Some sexually transmitted diseases of insects are known, particularly in Coleoptera. Similar diseases have also been studied in S. stercoraria. Many of these sexually transmitted diseases are from multicellular ectoparasites (mites), protists, or the fungus Entomophthora muscae. These are frequently responsible for either sterilizing or killing the host fly.

==Predators==
As well as being an easy meal for a great many bird and bat species, these flies are also preyed upon by other insects. Much competition exists between larvae of different species within a dung pat. Other insect species may also use the pats as hunting grounds. These include robber flies and clown beetles.

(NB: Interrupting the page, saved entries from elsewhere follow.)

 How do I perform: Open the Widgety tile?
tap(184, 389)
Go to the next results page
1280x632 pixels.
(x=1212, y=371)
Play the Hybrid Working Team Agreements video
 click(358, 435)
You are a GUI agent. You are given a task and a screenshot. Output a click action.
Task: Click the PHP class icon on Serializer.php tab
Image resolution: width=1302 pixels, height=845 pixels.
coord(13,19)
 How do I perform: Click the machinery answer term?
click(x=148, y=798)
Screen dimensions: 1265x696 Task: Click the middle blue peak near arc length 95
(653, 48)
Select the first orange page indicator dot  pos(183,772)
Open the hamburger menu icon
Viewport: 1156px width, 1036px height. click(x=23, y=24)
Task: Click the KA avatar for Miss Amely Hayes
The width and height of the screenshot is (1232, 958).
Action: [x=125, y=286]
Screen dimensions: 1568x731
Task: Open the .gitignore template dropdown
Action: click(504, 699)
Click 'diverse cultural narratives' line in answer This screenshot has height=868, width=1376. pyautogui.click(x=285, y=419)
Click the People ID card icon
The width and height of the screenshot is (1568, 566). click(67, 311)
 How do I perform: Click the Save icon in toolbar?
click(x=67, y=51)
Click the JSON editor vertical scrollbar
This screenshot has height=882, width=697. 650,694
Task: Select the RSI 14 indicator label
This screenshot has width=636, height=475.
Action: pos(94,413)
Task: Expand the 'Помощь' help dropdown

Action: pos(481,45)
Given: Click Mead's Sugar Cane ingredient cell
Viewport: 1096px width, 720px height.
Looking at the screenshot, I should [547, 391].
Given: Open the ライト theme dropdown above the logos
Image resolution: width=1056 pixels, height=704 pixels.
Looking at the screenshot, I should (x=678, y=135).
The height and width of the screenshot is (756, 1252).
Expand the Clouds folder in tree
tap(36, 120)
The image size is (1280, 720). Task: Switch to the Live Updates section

==Use as a model organism==
Like Drosophila melanogaster, the yellow dung fly is an ideal model organism due to its short lifespan and susceptibility to various experimental manipulations. Initial interest in yellow dung flies came from their potential as biocontrol agents against pest flies around livestock. In the past 40 years alone, many studies have used S. stercoraria to research topics such as sperm competition, mating behavior, sexual conflict, reproductive physiology, thermal biology, and genetics. In particular, research on yellow dung flies has contributed greatly to understanding of multiple mating systems and sperm competition.

Recently, S. stercoraria was approved as a standard required test species for ecotoxicological testing. This includes evaluating the residues of veterinary drugs in livestock dung. Yellow dung flies are a key part of decomposing waste in pastures, which is key to preventing the spread of endoparasites and returning nutrients to the soil. The species’ diet also serves to reduce the abundance of pest flies. To test a chemical's toxicity, the chemical is mixed with bovine faeces, to which yellow dung fly eggs are added. Then, endpoints, such as sex and number of emerged adult flies, retardation of emergence, morphological change, and developmental rate, are measured and analyzed to determine toxicity. A great deal of research has been done on the effects of avermectins on populations of S. stercoraria. Avermectins are used to control endoparasites in livestock. The resulting dung contains drug residues that can have unintentional adverse effects on yellow dung fly populations, such as increased mutations and decreased offspring viability. If the use of such drugs in agriculture is not carefully monitored, considerable economic losses could occur.